Foto: Santiago Orozco Uribe
Entre el bullicio se entretejen pregones y voces, hasta devenir un rumor homogéneo, un murmullo de fondo que lo colma todo. Algunos puestos venden dulces, obleas, merengues, arepas, empanadas y chorizos; otros reproducen en altavoces boleros, tangos y salsas que embelesan el oído y transportan a otra dimensión. Entre la multitud un escribano, de caligrafía solemne, inventa poemas con su pluma, mientras en el puesto de al lado las teclas de una máquina de escribir repiquetean al contacto con los dedos. Los puestos exhiben cassettes, vinilos, vitrolas aún funcionales, rocolas, amuletos para la buena suerte y la abundancia, piedras naturales de todos los colores, monedas y billetes descontinuados. Todo puede venderse y todo puede comprarse.

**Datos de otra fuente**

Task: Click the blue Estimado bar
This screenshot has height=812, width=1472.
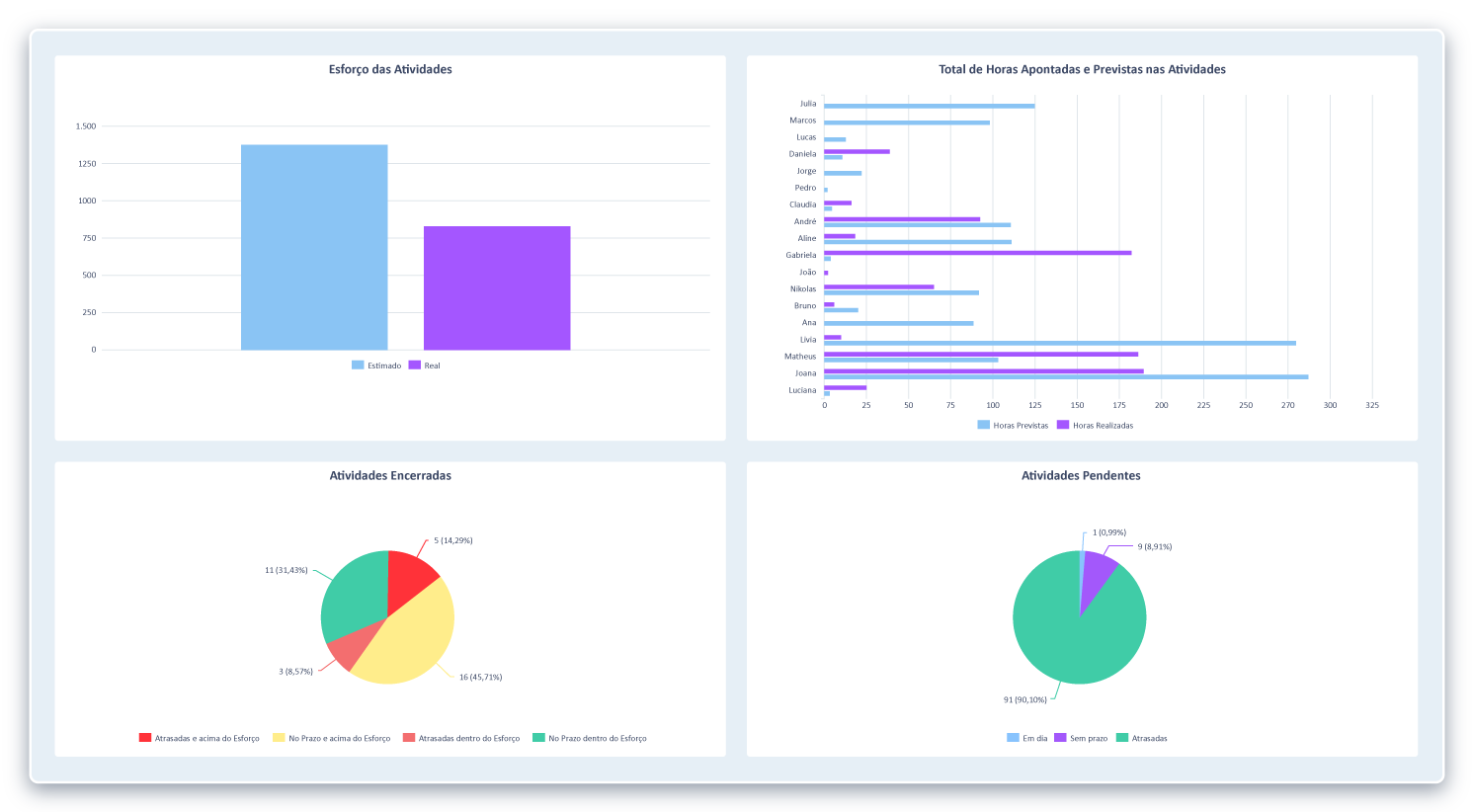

Así el día avanza, y la feria se mueve al ritmo incesante de la ciudad. Las sombras diáfanas de la mañana se someten a las del atardecer y se van alargando y oscureciendo paulatinamente sobre los puestos. Los corredores adquieren un fulgor crepuscular, y cada objeto parece encenderse por última vez antes de volver a la penumbra de sus cajas. Al caer la tarde el mercado se desmonta con presteza. Los objetos regresan a sus fundas, los toldos se pliegan, los pasillos se vacían y el parqueadero recobra su desnudez sombría. Sin embargo, el Mercado de Pulgas San Alejo no desaparece, pues cada semana persiste como un museo de rarezas a cielo abierto, como la cronología apócrifa de la humanidad comprimida en unas horas, como un resumen vertiginoso de la evolución de la sociedad; de lo que hemos sido y seguiremos siendo. Cada domingo retorna, repetido y distinto, de forma que lo trivial y lo sagrado, lo efímero y lo eterno, se reconocen bajo un mismo resplandor. Como si Bogotá albergara, en ese costado de la Séptima, un Aleph inadvertido, un punto en el espacio en el que habita todo aquello que vale la pena de verse.